Она запыхалась, лицо в пятнах, дышит шумно.
- Ты, я вижу, их боишься. Идешь еле-еле, ногами шаркаешь, как контуженный.
- Боюсь, - говорю. - Ты же видела, как я их там боялся.
- Они тебя измордуют так, что своих не узнаешь.
- Узнаю. А вы чего волнуетесь?
- Сейчас только помешанные гуляют. У нас тут чего хочешь бывает. На днях одного эвакуированного раздели и шлепнули.
- Страсти какие! Короче, в чем дело?
Она все шла рядом со мной и все говорила, говорила и вдруг замолчала. Я снова засвистел художественным свистом "Санта Лючию". Она сказала:
- Если хочешь, идем ко мне. Рассветет - уйдешь. А не боишься этих - иди дальше. Дело твое.

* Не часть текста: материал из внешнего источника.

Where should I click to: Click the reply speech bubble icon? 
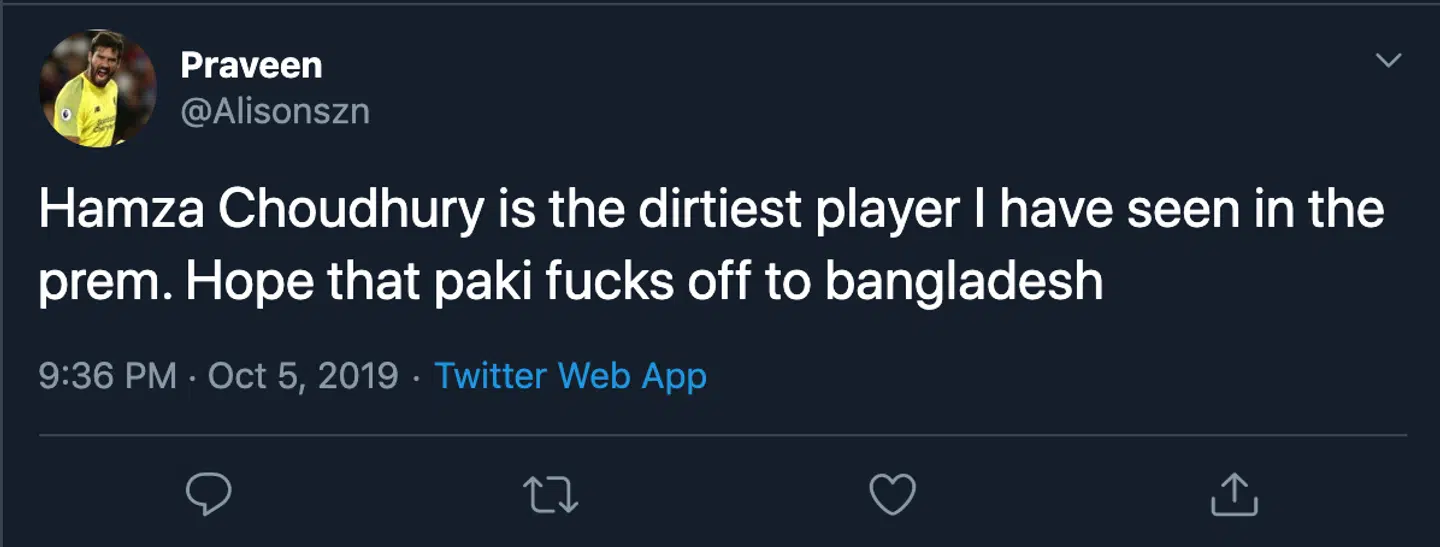(x=209, y=494)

- Боюсь этих, - быстро сказал я.
- Как хочешь, в общем. - Голос у нее вдруг стал сердитый. - Можешь у меня переждать, пересидеть на табуретке часа три до рассвета. Диванов всяких у меня нет. А не хочешь - иди домой, только я за тебя не отвечаю.
Я быстренько соображал. Отец будет психовать. Ладно. Пусть. Не все же ему возвращаться на рассвете. И вообще... Да, конечно... Иду к ней, хотя...

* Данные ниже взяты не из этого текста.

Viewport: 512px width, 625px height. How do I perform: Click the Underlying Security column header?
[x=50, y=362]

- Ты, я вижу, сам не знаешь, - сказала она. - В общем, привет, я пошла.
Я молча двинулся вслед за ней. Было зябко, мы шли быстро. Прошли двор, она первая поднялась на ступеньки, стала открывать дверь. Ключ долго лязгал, руки у нее, что ли, дрожали...

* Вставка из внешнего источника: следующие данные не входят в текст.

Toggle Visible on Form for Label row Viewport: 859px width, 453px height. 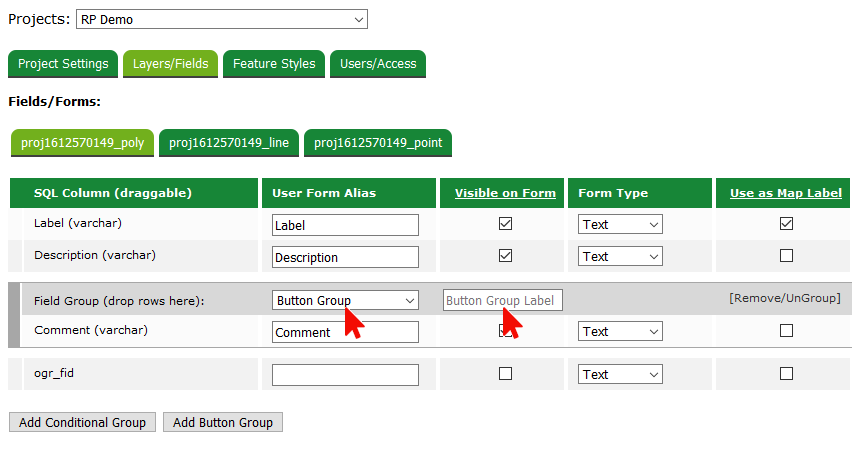505,224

Наконец открыла. Коридор темный, узкий, длиннющий.
- Идем. - Она меня подтолкнула, но я на что-то наткнулся, то ли таз, то ли ведро, что-то загремело долгим жестяным тренькающим звуком. - Какой ты неловкий! - громко, сердито прошептала она. - Пошли.
Она пошла вперед, дала мне руку. Я крепко сжал ее руку. Чудесная у нее была рука, гладенькая, маленькая, как шоколадка. Она идет вперед, я за ней, вцепился в ее руку так, что ей неудобно идти. Она чиркает спичками. Коридор весь заставлен каким-то хламом. Вдруг из-за закрытой двери кто-то странным, плачущим голосом спрашивает:
- Степушка, это ты?
Она, не моргнув, спокойненько отвечает:
- Я, мамаш, я.
Я ей шепчу:
- Ты чего?
Она машет рукой: мол, потом. Наконец подходим к ее двери. Она открывает ключом, на этот раз быстро. Входим в комнату. Холодно здесь, как в погребе. Кто-то спит на полу под одеялом и тулупом.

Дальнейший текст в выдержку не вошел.